I don't remember what month it was, but it was definitely winter. And the chill in the air was compounded by a drafty old truck with a broken heater.
It felt like being seat-belted into a vegetable crate and shoved in a walk-in freezer.
By the time we got to my house in the wee hours of the morning, I slid out of the van and realized instantly that I couldn't stand up. As my friends pulled away, leaving me in a cloud of choking exhaust, I hobbled inside as if I were still sitting. I didn't know such a thing was possible, but evidently the fluid in my knees had frozen.
The actual pain happened a few hours later as I began to warm up under a pile of blankets that would have rivaled the stack of mattresses from “The Princess and Pea” story. Free-ranging ice crystals seemed to be clinking around, stabbing me in the hollows of my knees as I tried to sleep, and then alternated between kicking me in the shins and shackling my ankles.

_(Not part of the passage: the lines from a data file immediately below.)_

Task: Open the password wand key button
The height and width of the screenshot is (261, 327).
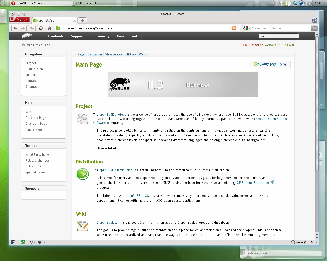Action: [32, 28]
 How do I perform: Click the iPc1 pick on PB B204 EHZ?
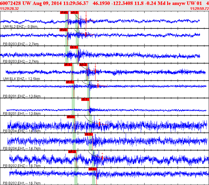71,117
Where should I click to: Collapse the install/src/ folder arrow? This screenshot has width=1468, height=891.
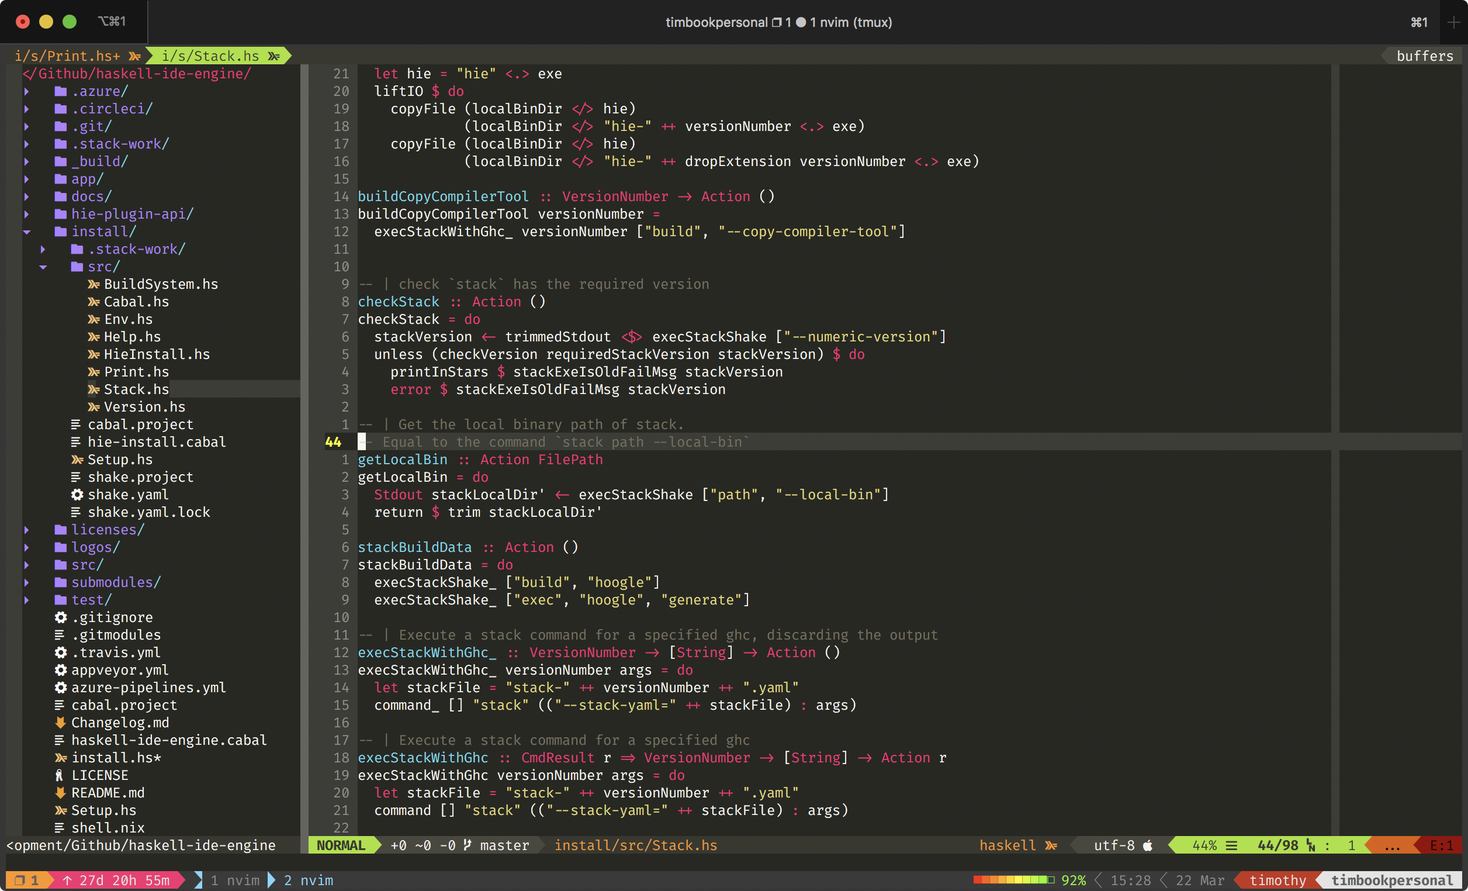tap(43, 267)
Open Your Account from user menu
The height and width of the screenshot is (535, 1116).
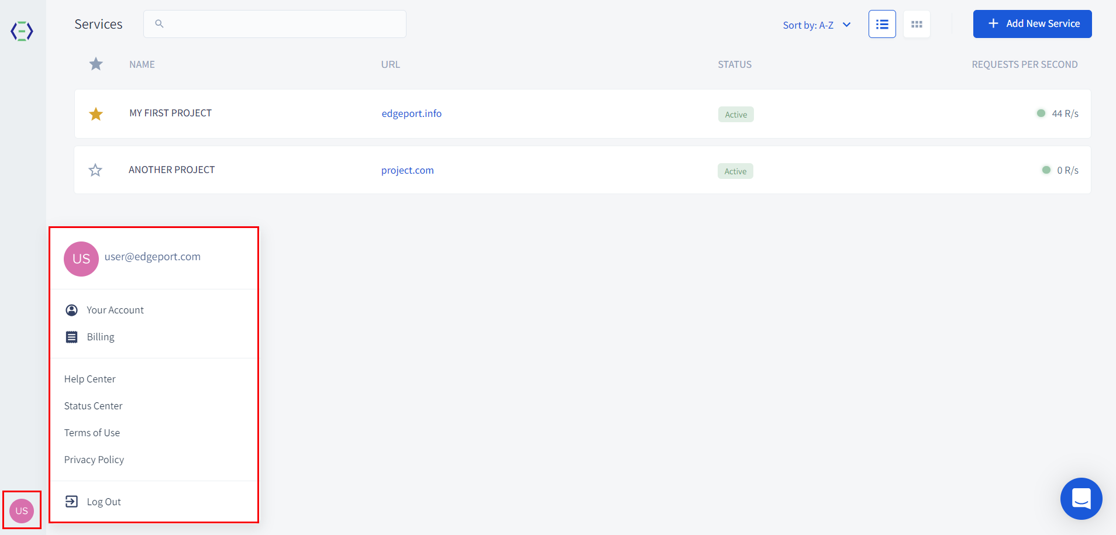(115, 310)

Honestly, I thought I would die.
I had similar thoughts last weekend as I was finishing up the first mile of the 5K I shouldn't have been running because my ankle twinged with remaindered pain from a run a few days earlier.
But there I was, taking in the news of my fastest mile ever with the face-crinkling reality that the pain in my leg was no longer in receding.
I wanted to cry.
More precisely, I wanted to teleport home through a portal in the universe and pretend this lapse in judgement n-e-v-e-r happened. I just wanted to disappear into the nagging self-doubt that is my own personal prison.
But as luck would have it, the course – held on the inside of a local apple orchard within fifteen-foot fences – proved to be as restraining as an actual prison.
I imagined myself scaling the fence to get back to the road, hitchhiking the mile or so home, and feigning ignorance to anyone who might have seen me running. Who was I kidding? I might as well ask for fairy dust, or start searching for a cellphone app that would help me materialize an invisible flying scooter that would whisk me home.
I was humiliated enough. I did the crime, now I was going to have to do my time.
So I started to walk … or limp …. toward the finish.
Seventeen minutes later I was probably another 20 minutes away from being sprung when I realized another painful truth: It hurt more to walk than it did to run.
So I started to jog. Mind over matter, I told myself. Just put one foot in front of the other.
Fourteen minutes later it was over. Almost.
I still had an “urgent care” visit to muscle through, which, I can admit, I was anticipating like a cavity search.
“So … what happened?” asked the nurse.
“I broke the cardinal rule. … I ran on a painful ankle.”
“So … how long was your run?”
“Oh … It took me about 44 minutes,” I answered with disappointment.
“No,” she chuckled, “how many miles did you run on a hurt ankle?”
“Sometimes it seems like all of them.”
“Don't worry. It's not tragic. Next time, just stop running when it hurts.”
I wonder if there's an app for that?